I track both my income and expenses monthly. I started this process over two years ago to provide a better picture of my financial standing, and do this in tandem with a monthly net worth update. This process paints a fairly clear picture of my financial status and helps me identify the savings I’m adding to my net worth snowball as well as the growing interest my net worth snowball is accumulating.
April 2013 Income:
$4,157…Net Income
$ 1,532…Extra Income (Tax Refund)
$1,421…401k Contribution
$7,110- Total Income
April 2013 Spending
$ 315… Housing
$ 96… Utilities
$ 268… Groceries
$ 217… Restaurants & Bars
$ 126… Entertainment
$ 249… Transportation
$ 0… Travel
$ 70… Cell Phone
$ 0… Clothes & Shopping
$ 0… Gifts
$ 33… Gym/Fitness
$ 0… Drugstore & Dr.
$1,374- Total Spending
81% Savings Rate!
$297,343 ….May 1, 2013 Net Worth
I am pleased with my financial progress for April. I managed to save 81% of my net income for the month, squarely in line with my 2013 goal of 80%. This was made possible by the somewhat unexpected and sizable tax refund I received. I typically do not plan for or want a tax refund, but it happened this year and helped pad my April income. My spending levels for the month climbed from March’s results under $1,300 up to $1,374. The 81% savings rate ranks as my 6th highest rate in my 28 months of tracking. What I’m really proud of is I’ve now surpassed my 80% goal in three of the first four months of 2013. Meanwhile, my net worth continues teetering around that elusive $300k milestone at the month’s end. Despite the continued bull market, my individual brokerage account has been lagging due to some heavy exposure to commodity stocks which have been battered of late. This has held me up from surpassing the $300k mark, but I should cross it soon in May.

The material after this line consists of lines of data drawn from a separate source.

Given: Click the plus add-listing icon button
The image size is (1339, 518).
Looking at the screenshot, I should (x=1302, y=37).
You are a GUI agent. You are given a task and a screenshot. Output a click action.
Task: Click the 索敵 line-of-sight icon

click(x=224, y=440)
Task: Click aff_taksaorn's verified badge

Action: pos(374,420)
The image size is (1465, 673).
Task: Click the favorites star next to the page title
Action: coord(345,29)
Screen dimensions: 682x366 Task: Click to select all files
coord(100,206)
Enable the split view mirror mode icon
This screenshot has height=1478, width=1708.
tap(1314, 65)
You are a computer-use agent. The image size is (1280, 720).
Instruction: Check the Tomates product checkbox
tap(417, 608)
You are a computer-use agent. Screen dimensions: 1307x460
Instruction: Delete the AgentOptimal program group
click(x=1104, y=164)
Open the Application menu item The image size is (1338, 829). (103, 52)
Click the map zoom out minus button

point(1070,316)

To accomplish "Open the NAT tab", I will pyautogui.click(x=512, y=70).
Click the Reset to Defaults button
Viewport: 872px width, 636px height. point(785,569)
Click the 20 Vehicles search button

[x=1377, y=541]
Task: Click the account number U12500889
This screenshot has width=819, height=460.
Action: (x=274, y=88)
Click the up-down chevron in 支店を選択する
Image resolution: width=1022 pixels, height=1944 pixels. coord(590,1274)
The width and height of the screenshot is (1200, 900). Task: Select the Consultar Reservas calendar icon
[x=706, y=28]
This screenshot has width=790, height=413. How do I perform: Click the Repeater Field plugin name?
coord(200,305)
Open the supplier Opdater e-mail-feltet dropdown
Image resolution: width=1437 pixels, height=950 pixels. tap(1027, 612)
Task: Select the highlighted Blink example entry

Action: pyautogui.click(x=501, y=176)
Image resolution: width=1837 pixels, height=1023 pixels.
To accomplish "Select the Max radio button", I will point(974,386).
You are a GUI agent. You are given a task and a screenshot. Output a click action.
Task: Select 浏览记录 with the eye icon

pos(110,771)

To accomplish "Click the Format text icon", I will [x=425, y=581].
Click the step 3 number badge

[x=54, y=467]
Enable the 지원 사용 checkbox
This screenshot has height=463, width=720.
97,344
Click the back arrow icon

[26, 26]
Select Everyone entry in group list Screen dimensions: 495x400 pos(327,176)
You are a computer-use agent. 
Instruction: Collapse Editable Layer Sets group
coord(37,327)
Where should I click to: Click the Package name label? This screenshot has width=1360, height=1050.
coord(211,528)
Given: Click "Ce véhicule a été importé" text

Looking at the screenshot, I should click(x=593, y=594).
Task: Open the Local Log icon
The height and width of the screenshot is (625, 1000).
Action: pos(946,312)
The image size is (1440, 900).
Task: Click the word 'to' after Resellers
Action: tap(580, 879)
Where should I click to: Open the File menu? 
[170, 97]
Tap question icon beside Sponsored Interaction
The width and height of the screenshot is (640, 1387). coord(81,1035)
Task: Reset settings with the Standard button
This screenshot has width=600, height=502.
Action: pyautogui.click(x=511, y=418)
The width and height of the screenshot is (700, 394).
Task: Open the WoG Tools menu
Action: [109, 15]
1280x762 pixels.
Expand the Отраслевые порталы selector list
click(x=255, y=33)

My net income was a hearty $7,110 in April. Unfortunately, I can’t expect to sustain this savings rate since it was padded significantly by an unexpected tax refund of $1,533. I like to end up with a zero balance at tax time rather than give Uncle Sam a free loan, but some investment losses and sales tax writeoffs helped me procure these extra funds. I am also now back to a salaried position where I won’t be making any of the extra overtime pay which helped me gain higher than normal wages the past four months. Now I just get to watch my hourly rate plummet as I continue working long hours well past 50/week. If anything, this gives me more inspiration to continue chugging along toward FI. Looking forward, my net income (including 401k contributions) should normalize back down towards the $5,500-$6,000 levels. This means I’ll need to tighten my belt on spending to keep hitting the 80% savings marks I’ve been eclipsing this year.
My monthly expenditures for April crept upwards to $1,374 this month. The biggest culprit for this climb was the entertainment category which accounted for $126 this month. I attended and purchased tickets for a multitude of events ranging from tickets for my girlfriend and I to catch a pro baseball game at the beautiful Safeco field, to a pub crawl charity fundraiser, and spring wine tasting. My restaurant and bar expenses also jumped back over the $200 mark in association with these events as food and drink purchased at these events accounted for over 1/2 of the restaurant category spending.
On a net worth basis, April was lukewarm as net worth crept up 0.3% despite injecting over $5,700 in fresh savings capital. As mentioned above, my individual brokerage took a couple low blows as my commodity stocks and miners were abused. I will continue monitoring their status and may buy some more of these beleagured stocks as Mr. Market continues punishing them.
My net worth will soon have a 3 for the leading digit! Hopefully I’ll cross this $300k milestone promptly in May. My net worth now stands at nearly 17 times my 2012 spending levels and would require me to maintain a 5.9% withdrawal rate of my net worth to fund my current lifestyle with annual spending around $17k. 4% is considered the standard safe withdrawal rate across many personal finance circles, so I have some more ground to cover before financial independence. Based on a 4% withdrawal rate and $17,500 2012 spending, I would need to have a net worth of about $440k to be financially independent. I remain very excited and confident about my prospects of achieving this milestone before age 30.